Home » Posts tagged 'business as usual'
Tag Archives: business as usual
This is a post about current state, corporate malpractices. Corporate standard is to use apr. 20% of the value their data assets provide.. well it could actually be even less. This post is about recognizing the needs for change and offer some ideas about how to get it done. These are just some learnings from searching insights while doing customer journey analysis and service blueprings for companies. More will be published in the book – Customer Journey Management September 2012, which I’m co-authoring with Jarmo Lipiäinen
“Open mindness.. may be defined as freedom from prejudice, partisanship, and such other habits as close the mind and make it unwilling to consider new problems and entertain new ideas. (But) it is very different from empty-mindness. It includes an active desire to listen to more sides than one; to give heed to facts from whatever source they come; to give full attention to alternative possibilities; to recognize the possibility of error even in the beliefs that are dearest to us.” -John Dewey How We Think 1933
The above text came from Mrs. Madeline L. Van Hecke’s book, “Blind spots – Why smart people do dumb things”. Well, it’s not just people becoming blind in their own lives, but also at organisational level. When you are working in an organisation, it’s natural to start taking things for granted: what is impossible, what can be done, how is it done in general, etc. Gradually thinking some things are impossible or too difficult which leads to tunnelling – narrowing sight, dismissing things that should be reconsidered. Conventions are effectively blind spots. Being busy makes it difficult to take a wider look from must-have details, short cuts (best practices) that made you effective could make you blind. It’s all very human and natural. However, it’s also dangerous. All cases that have been described earlier are actually common sense customer behaviour. These cases were not very special in nature. Still, they could be hard to detect. After they have been detected they seem obvious. Why is that? The biggest reasons are the company practices that are fractured in silos and responsibilities making it difficult to see the big picture. Within a company different parts of organisation are also having different perspective in time. CEO and marketing are looking in to the future trying to reach goals and measure the progress toward it. Sales and customer service are experts in NOW. HR and CFO are looking in the mirror, which is past. Having this kind of variation in perspectives result challenges. Having fractured information spread around organisation just emphasizes the effect. Management teams are struggling with complexity and it’s especially difficult to combine Top sight with Insight.

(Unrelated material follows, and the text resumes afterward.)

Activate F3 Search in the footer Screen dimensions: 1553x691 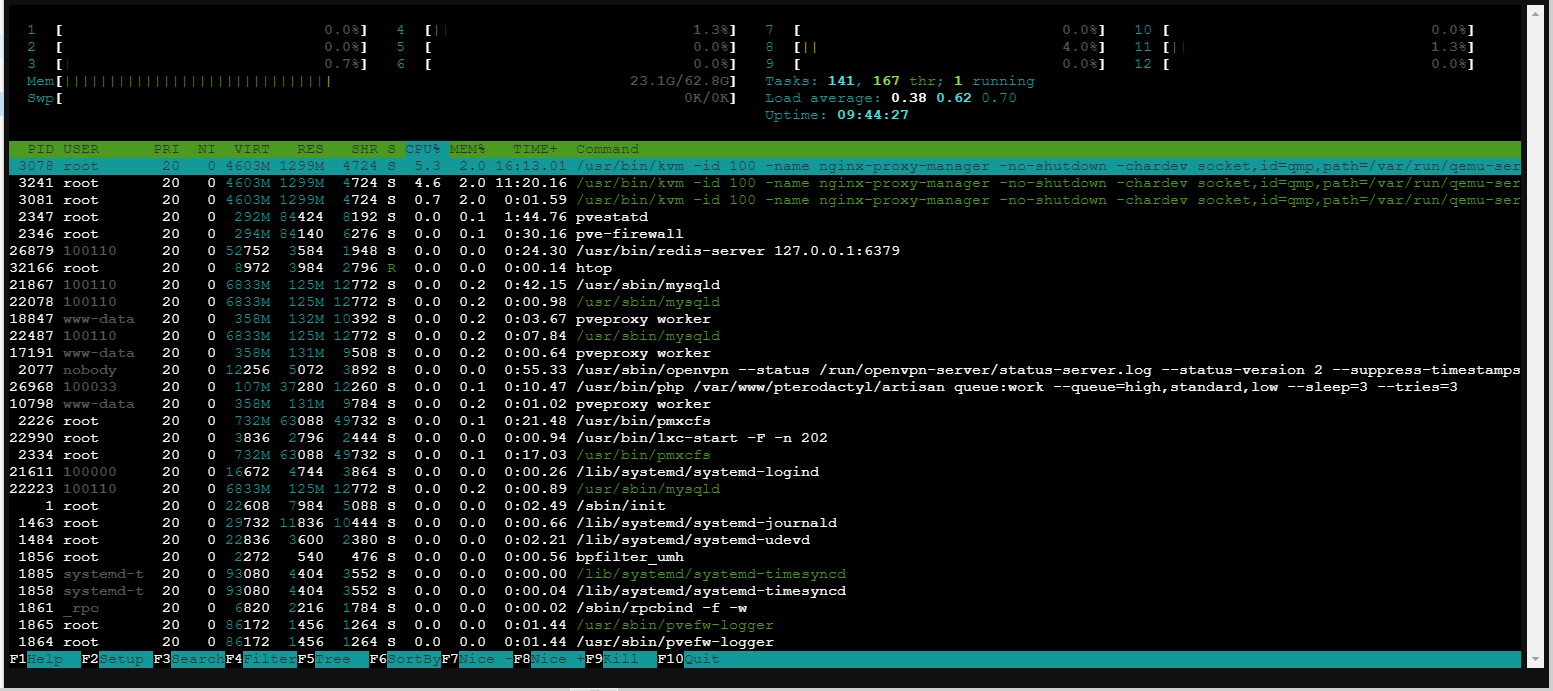click(189, 659)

Let’s take a look at commonly used practices, business as usual. I am simplifying a little bit in the following but I have seen bad use of money and poor practices and learned from them. Current conventions equal money spent anyway, and they also result assets. The value of these assets is higher when combined. Single asset does not tell a story as well as combined data and resources. Innovation is often found between disciplines, not inside one.

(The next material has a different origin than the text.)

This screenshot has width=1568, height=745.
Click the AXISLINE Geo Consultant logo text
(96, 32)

Marketing department is often using tracking tools for recording awareness, preference, advertising recall and also often buy data about competitors marketing spending for benchmark. In the current marketing landscape decision-making is concentrating and result smarter tools for decision-making. Previously marketing department was fractured in PR, dm, online, retail, tactical, events and brand advertising. Currently the structure of marketing department looks more like a single entity and is often combined to sales organisation. Different mediums and approaches are analyzed simultaneously and results are compared against each other. CRM, advertising, email marketing, in store promotions and other actions are planned as a whole resulting improvement in effect. All this data should result very much information that help recognizing customers needs, understand what drives value for them and how to deliver it. Lately the tools that analyze social media also enable tracking the company’s volume, share of voice and reputation in social media. Marketing department is actually drowning in research and data. The sad reality is, that very often, marketing management is not considered as a driving force for the company’s business development though. CMO’s have hard time justifying marketing investments and in down economy these investments are easiest to cut down. The insights and learning that could be used for overall performance development represent often only fraction of their potential value. CMO’s role is to make most of the company’s current state, justify higher margins by improving brand and increase awareness, preference and consequently sales. That is a valuable role but not optimal though. Customer relationships should be considered as strategic source of insight and improvement vehicles.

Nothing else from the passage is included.